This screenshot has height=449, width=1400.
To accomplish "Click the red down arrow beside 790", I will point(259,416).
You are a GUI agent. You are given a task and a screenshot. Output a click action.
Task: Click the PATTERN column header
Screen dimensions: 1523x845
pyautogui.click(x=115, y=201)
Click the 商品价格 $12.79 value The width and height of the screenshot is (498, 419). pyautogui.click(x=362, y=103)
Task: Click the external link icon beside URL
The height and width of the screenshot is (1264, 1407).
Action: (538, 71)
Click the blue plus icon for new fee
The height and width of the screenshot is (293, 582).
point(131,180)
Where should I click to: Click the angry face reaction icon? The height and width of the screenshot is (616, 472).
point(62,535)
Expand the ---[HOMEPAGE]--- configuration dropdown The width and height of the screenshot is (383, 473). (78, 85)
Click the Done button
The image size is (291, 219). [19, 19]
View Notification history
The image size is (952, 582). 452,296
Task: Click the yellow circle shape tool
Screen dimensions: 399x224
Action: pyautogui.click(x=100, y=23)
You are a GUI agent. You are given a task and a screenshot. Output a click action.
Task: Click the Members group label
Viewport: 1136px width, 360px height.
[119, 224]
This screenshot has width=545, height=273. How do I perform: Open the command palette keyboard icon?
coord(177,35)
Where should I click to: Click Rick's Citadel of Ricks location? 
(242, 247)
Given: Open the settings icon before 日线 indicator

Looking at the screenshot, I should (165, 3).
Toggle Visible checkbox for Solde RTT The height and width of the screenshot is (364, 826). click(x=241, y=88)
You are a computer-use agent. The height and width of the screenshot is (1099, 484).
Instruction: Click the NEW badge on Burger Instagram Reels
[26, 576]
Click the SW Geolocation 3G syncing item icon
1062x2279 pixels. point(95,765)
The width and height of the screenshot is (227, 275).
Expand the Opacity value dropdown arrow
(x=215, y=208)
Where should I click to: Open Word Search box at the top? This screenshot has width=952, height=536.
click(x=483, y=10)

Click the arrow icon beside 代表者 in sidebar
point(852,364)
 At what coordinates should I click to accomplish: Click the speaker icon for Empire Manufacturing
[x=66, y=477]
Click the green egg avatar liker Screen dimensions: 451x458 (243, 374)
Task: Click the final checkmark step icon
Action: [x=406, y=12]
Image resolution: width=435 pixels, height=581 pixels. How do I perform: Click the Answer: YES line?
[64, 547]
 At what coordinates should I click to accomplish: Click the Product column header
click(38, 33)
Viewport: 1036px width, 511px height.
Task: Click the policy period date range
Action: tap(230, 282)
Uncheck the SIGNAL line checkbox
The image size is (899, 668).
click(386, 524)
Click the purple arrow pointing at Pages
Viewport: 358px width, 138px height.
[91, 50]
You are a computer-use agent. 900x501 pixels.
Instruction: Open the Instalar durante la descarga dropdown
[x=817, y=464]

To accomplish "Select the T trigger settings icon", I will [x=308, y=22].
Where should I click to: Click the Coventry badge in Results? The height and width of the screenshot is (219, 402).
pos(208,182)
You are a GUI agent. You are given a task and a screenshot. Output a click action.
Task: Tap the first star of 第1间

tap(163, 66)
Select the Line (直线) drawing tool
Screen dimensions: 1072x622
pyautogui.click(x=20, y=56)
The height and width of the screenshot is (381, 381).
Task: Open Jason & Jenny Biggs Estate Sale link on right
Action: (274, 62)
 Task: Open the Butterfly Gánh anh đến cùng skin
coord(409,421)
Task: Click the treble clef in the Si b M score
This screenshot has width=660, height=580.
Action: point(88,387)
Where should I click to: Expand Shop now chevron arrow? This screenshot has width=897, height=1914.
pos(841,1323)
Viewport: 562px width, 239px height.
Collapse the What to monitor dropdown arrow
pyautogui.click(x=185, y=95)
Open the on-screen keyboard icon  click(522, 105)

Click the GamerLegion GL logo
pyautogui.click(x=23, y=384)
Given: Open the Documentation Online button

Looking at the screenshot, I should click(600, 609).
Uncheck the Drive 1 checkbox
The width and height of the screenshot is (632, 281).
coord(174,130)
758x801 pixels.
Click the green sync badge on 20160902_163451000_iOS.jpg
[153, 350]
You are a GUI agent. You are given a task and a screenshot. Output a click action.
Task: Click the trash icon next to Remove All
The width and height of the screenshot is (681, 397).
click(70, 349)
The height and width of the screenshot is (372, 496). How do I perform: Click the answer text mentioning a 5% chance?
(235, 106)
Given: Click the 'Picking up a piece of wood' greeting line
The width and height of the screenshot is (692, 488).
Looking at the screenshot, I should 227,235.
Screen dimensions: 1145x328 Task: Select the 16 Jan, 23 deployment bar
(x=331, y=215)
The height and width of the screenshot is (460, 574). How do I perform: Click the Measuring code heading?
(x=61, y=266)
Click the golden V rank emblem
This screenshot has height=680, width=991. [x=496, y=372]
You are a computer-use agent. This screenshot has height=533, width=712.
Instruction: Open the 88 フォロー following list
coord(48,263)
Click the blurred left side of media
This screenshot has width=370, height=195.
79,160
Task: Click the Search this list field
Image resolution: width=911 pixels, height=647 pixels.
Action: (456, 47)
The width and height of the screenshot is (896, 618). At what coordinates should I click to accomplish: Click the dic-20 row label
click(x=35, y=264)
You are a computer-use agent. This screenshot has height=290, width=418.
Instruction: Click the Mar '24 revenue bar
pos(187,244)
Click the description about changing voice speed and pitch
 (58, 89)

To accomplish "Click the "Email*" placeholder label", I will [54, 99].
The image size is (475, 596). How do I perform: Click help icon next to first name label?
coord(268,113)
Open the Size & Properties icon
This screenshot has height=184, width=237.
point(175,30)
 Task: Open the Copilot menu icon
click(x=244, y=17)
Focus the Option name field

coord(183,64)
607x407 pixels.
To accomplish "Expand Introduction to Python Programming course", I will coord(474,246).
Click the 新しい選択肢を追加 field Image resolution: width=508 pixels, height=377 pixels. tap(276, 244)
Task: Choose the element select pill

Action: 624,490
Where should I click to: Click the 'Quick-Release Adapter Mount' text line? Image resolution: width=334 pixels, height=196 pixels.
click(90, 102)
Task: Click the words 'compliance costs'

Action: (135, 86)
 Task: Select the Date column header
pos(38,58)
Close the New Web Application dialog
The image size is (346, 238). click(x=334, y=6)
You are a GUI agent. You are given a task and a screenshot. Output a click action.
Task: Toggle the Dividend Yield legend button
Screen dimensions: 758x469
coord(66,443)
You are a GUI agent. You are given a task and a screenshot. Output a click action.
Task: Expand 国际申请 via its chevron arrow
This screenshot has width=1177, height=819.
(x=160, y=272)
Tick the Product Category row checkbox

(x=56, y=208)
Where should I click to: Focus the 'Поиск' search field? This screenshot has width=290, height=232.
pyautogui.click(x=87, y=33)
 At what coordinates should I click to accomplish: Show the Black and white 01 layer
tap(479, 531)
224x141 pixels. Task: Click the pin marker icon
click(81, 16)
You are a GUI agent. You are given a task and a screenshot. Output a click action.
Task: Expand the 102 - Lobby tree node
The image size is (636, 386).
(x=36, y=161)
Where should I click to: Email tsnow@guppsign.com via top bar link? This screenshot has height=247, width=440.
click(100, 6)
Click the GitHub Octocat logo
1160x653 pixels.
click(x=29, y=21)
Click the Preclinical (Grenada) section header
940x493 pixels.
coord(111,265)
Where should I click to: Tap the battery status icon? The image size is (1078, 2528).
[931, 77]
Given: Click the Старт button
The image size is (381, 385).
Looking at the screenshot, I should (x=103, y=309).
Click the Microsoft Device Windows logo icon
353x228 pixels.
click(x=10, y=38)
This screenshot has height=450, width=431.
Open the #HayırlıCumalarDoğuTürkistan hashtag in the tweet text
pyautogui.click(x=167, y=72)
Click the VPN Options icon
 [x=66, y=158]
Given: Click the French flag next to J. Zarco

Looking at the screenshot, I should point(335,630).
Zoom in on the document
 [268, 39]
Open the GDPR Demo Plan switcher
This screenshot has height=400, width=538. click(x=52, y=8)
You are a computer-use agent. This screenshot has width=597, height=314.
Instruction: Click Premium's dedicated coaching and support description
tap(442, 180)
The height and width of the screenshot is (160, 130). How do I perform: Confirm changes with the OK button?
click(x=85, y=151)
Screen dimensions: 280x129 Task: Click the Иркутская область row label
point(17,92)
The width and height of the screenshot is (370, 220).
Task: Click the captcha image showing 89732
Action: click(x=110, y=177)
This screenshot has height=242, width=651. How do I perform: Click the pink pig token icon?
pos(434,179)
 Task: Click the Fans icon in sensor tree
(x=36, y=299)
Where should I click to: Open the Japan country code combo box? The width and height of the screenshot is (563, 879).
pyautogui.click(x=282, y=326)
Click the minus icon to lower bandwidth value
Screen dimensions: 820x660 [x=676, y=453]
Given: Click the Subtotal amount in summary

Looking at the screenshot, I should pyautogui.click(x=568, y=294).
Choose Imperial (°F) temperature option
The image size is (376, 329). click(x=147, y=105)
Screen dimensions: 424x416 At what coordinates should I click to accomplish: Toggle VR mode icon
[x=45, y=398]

■ WHAT THE EXERCISE ASKS ■
From the records above, pull out every line containing the word "computer".

■ EXERCISE RESPONSE ■
You are a computer-use agent. The height and width of the screenshot is (1099, 484).
You are a computer-use agent. 900x501 pixels.
You are a computer-use agent. This screenshot has height=533, width=712.
You are a computer-use agent. This screenshot has height=290, width=418.
You are a computer-use agent. This screenshot has width=597, height=314.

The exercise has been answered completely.